**READING TEXT:**
= = = =

Dr. Kincaid's comments about why she did not investigate further illustrate the risk a plaintiff may take by relying upon a treating physician to establish causation, especially in a toxic tort case involving complex etiologies.

Overall, regardless of the validity of Dr. Kincaid's methods from a clinical and diagnostic perspective, Plaintiff has failed to show that Dr. Kincaid's causation opinions satisfy Daubert's reliability prong. As such, they remain inadmissible under Rule 702.

B. Motion to Exclude James O'Donnell [84]

Defendant also seeks to exclude Dr. O'Donnell's causation opinions. [84]. James O'Donnell is a pharmacist and Associate Professor of Pharmacology at Rush University Medical Center. [84-1]. He holds a Doctor of Pharmacy degree and a Master of Science in Clinical Nutrition. Id. Plaintiff disclosed Dr. O'Donnell as a retained expert and submitted an expert report from him that summarizes nine opinions:

1. I concur with Dr. Kincaid's attribution of Dr. Mahler's toxic neuropathy as being caused by the exposure to the contamination vitamins. Arsenic is well known to cause neuropathies.
2. Toxicology literature provides biologic plausibility support for the diagnosis (general causation). The mechanism of action (MOA) is inhibition of enzyme function leading to segmented demyelination and peripheral neuropathy. Arsenic interferes with enzyme function from sulfhydryl group by binding trivalent Arsenic (As3+ or by binding with phosphate. Inorganic As or metabolites may induce oxidative stress, alter gene expression, and interfere with cell signal transduction. Cellular mitochondria accumulate arsenic, and respiration mediated y [sic] NAD-linked substrates is particularly sensitive to arsenic (Cassaret & Doull's). Similar mechanisms of action are described for lead.
3. The vitamin product purchased and consumed by Dr. Mahler tested positive for arsenic. Hair and nails tested below the levels of detection. This does not rule out As and Cd in Dr. Mahler's biologic samples.

= = = =

Stored data entries:
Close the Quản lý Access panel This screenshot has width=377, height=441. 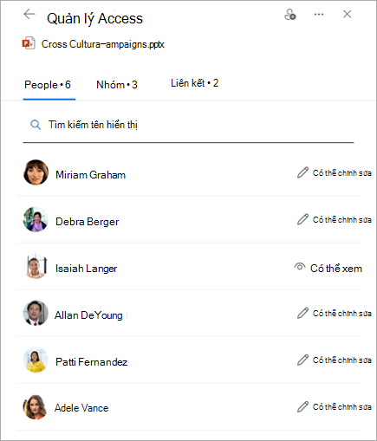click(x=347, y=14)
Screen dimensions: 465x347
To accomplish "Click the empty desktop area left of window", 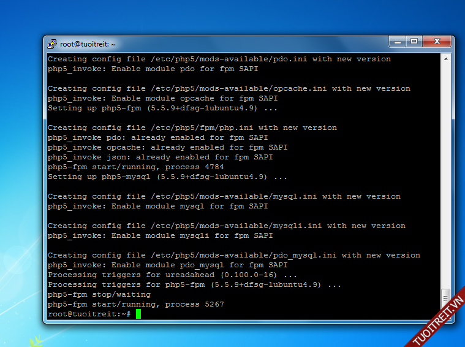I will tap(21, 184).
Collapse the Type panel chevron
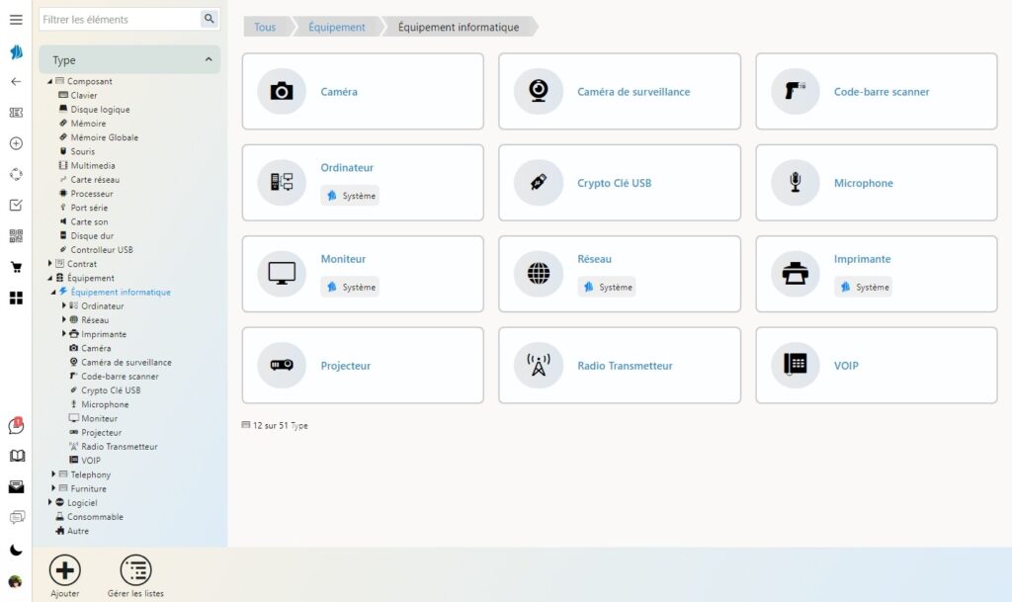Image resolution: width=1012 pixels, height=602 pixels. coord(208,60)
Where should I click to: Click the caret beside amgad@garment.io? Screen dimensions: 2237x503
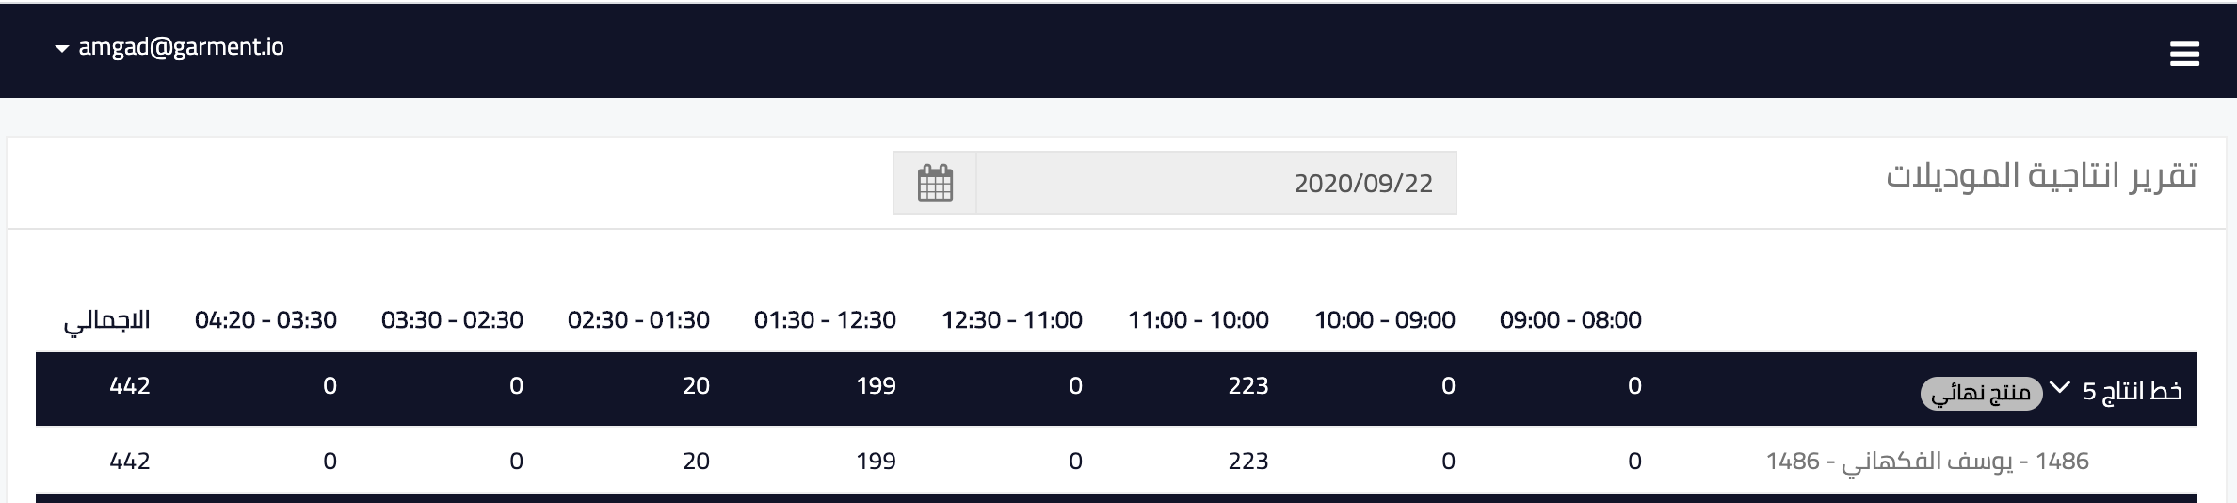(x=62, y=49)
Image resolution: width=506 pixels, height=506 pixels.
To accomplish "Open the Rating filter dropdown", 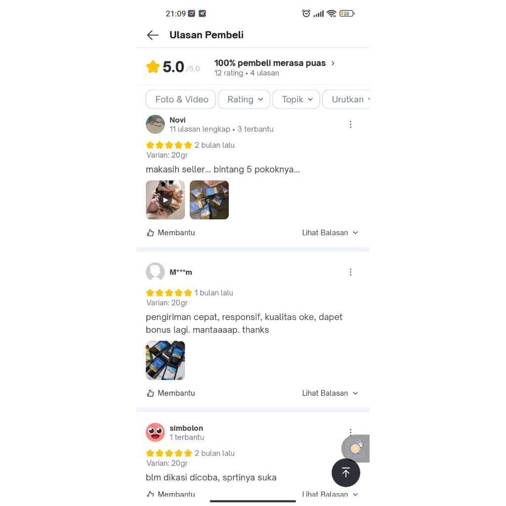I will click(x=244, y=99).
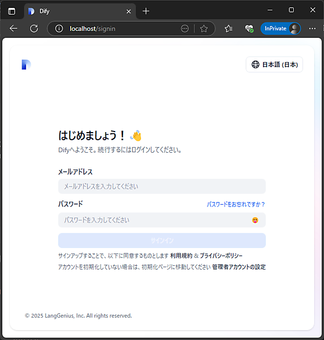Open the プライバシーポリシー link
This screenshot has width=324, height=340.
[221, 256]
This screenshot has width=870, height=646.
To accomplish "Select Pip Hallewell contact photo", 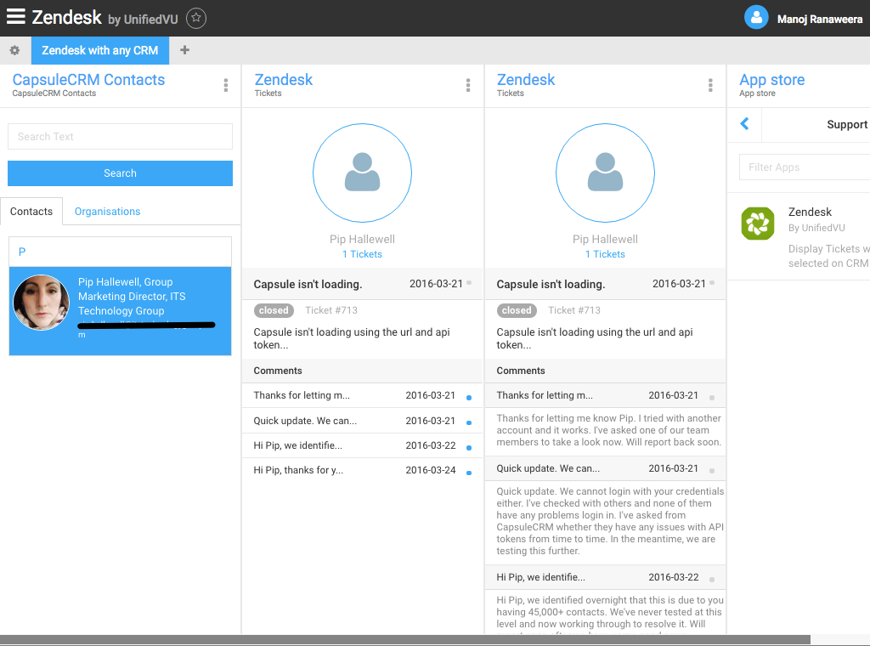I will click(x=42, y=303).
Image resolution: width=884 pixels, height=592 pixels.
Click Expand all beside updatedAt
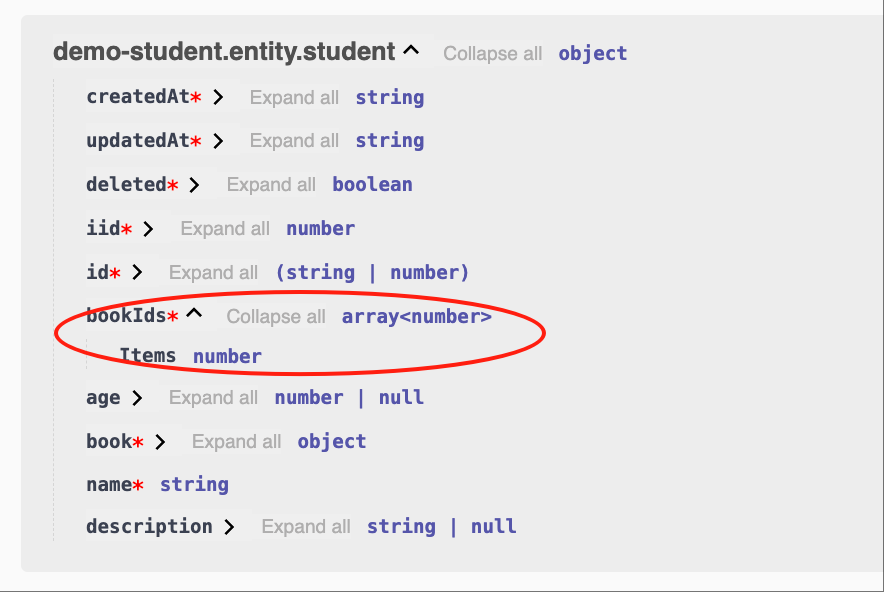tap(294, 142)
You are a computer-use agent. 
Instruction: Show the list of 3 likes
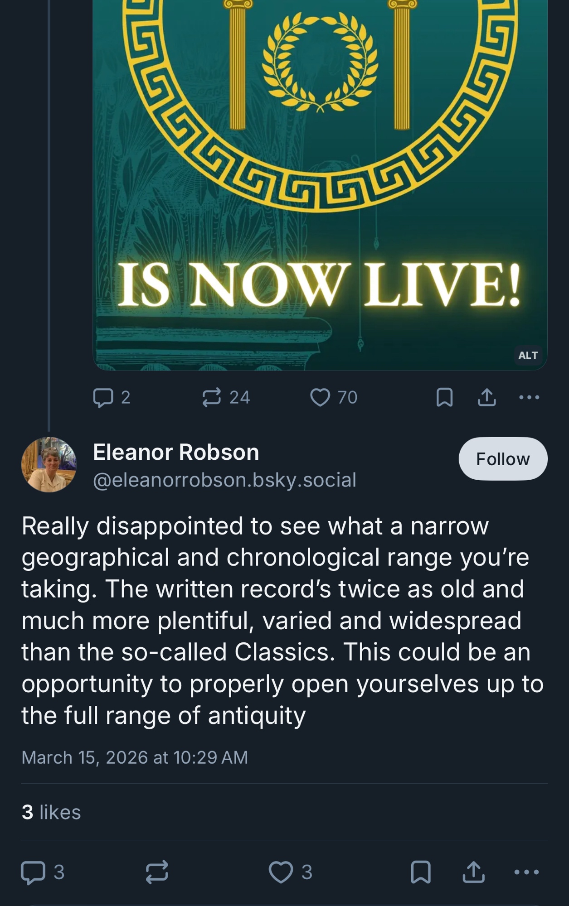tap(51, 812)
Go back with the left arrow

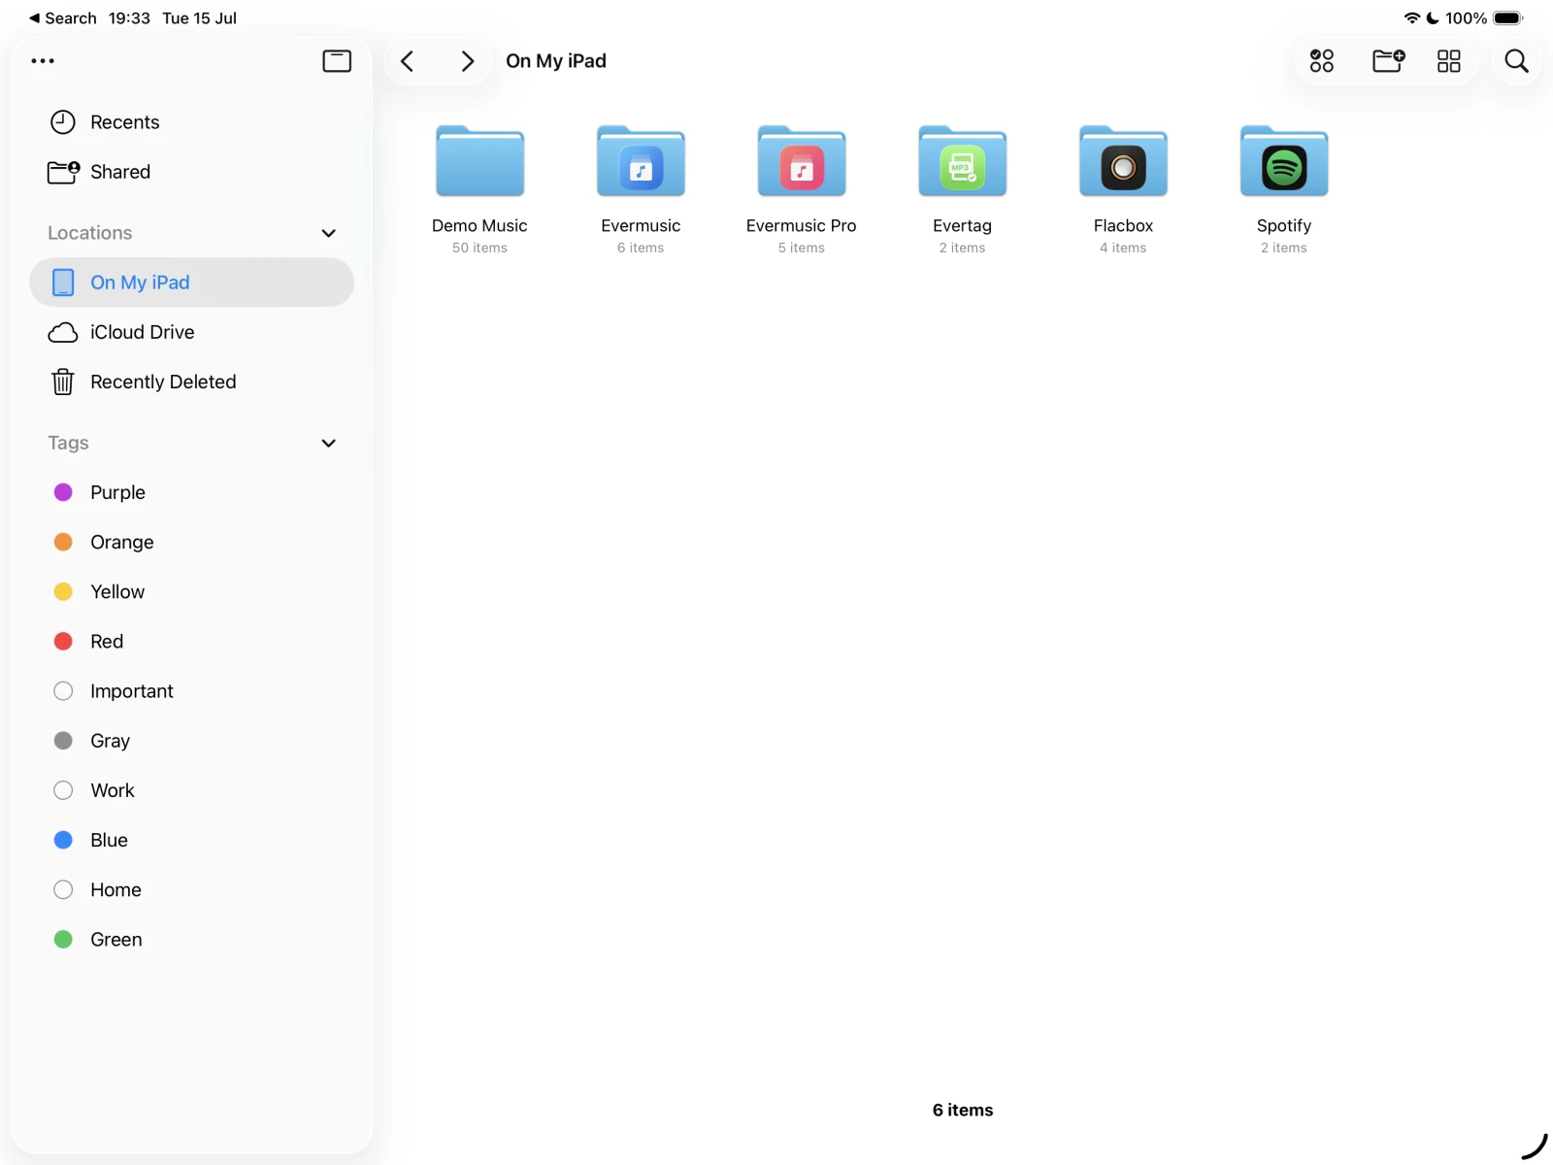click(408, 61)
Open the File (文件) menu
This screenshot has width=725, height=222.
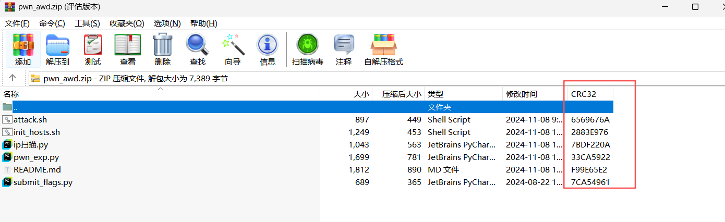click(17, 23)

= = = =

**COMPLETE THE FOLLOWING:**
A. Decide whether each statement agrees with the court excerpt, answering yes or no and quoting the words that decide it: (i) Dr. O'Donnell holds a Doctor of Pharmacy degree. (ii) Dr. Mahler's hair and nails tested above the levels of detection. (iii) Plaintiff disclosed Dr. O'Donnell as a treating physician.
B. Transcribe the stretch of the court excerpt from "2. Toxicology literature" through "Mahler's biologic samples.".
The records are separate material, apart from the court excerpt.

**OUTPUTS BY TASK:**
A.
(i) Yes: "He holds a Doctor of Pharmacy degree and a Master of Science in Clinical Nutrition."
(ii) No: "Hair and nails tested below the levels of detection."
(iii) No: "Plaintiff disclosed Dr. O'Donnell as a retained expert"

B.
2. Toxicology literature provides biologic plausibility support for the diagnosis (general causation). The mechanism of action (MOA) is inhibition of enzyme function leading to segmented demyelination and peripheral neuropathy. Arsenic interferes with enzyme function from sulfhydryl group by binding trivalent Arsenic (As3+ or by binding with phosphate. Inorganic As or metabolites may induce oxidative stress, alter gene expression, and interfere with cell signal transduction. Cellular mitochondria accumulate arsenic, and respiration mediated y [sic] NAD-linked substrates is particularly sensitive to arsenic (Cassaret & Doull's). Similar mechanisms of action are described for lead.
3. The vitamin product purchased and consumed by Dr. Mahler tested positive for arsenic. Hair and nails tested below the levels of detection. This does not rule out As and Cd in Dr. Mahler's biologic samples.